Bouquet refused to listen to either threats or promises from the Indians, and declined to treat with them at all until they should deliver up their prisoners. Although not a single blow was struck the Indians were vanquished.
Bouquet continued his march down the valley of the Muskingum[Muskingum] until he reached a spot where some broad meadows offered a suitable place for encampment. Here he received a deputation of principal chiefs, listened to their offers of peace, and demanded the delivery of all the prisoners. Soon band after band of captives arrived, until more than three hundred were brought into the encampment.
The scenes which followed the restoration of these prisoners to their families and friends beggar all description; wives recovering their husbands, husbands their wives, parents regaining children whom they could scarcely recognize, brothers and sisters meeting after long separation and sometimes hardly able to converse in the same language.
The story is told of a woman whose daughter had been carried off nine years before. The mother recognized her child among the prisoners, but the girl, who had almost forgotten her mother tongue, showed no sign of recognition. The mother complained to Colonel Bouquet that the daughter she had so often sung to sleep on her knee had forgotten her. “Sing the song to her that you used to sing when she was a child,” said Colonel Bouquet. She did so, and with a passionate flood of tears the long lost daughter flung herself into her mother’s arms.
Everything being settled the army broke camp November 18, and arrived again at Fort Pitt on the 28th.

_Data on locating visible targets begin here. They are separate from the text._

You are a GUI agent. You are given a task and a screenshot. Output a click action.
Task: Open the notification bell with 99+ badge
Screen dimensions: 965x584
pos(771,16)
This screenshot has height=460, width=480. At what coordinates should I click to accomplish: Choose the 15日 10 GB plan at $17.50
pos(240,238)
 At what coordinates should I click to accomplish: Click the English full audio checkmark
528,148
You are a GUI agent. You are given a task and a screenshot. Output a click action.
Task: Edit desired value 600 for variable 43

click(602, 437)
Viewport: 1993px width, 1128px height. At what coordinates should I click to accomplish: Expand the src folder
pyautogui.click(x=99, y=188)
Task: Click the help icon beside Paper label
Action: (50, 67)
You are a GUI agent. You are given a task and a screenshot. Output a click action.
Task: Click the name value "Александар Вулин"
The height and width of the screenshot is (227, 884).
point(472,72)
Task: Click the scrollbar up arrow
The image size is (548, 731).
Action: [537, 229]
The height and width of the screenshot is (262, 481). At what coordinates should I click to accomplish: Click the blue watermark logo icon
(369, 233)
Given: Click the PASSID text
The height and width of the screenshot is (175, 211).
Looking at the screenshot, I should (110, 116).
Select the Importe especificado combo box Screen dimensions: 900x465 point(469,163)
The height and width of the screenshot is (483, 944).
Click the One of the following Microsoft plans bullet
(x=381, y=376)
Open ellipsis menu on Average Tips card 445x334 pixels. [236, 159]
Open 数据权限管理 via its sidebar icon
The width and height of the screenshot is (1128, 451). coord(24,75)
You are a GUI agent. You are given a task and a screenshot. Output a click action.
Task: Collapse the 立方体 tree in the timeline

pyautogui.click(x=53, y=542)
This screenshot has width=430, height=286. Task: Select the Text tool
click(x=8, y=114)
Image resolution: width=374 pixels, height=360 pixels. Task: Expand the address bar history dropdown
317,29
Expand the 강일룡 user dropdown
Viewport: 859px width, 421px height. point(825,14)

Early in January Colonel Bouquet returned to Philadelphia, receiving wherever he went every possible mark of gratitude and esteem from the people. The Assembly of Pennsylvania and the House of Burgesses of Virginia each unanimously voted him addresses of thanks, and on the arrival in England of the first account of this expedition the King promoted him to the rank of Brigadier General, to command the Southern District of North America.
Colonel Brodhead Wins Thanks of Congress
for Raid Started August 11, 1779
Raids on the Pennsylvania and Virginia frontier in 1778 were made by the Indians of the Ohio country; those of 1779 by the Seneca and Munsee of the North, from the upper tributaries of the Susquehanna and Allegheny Rivers.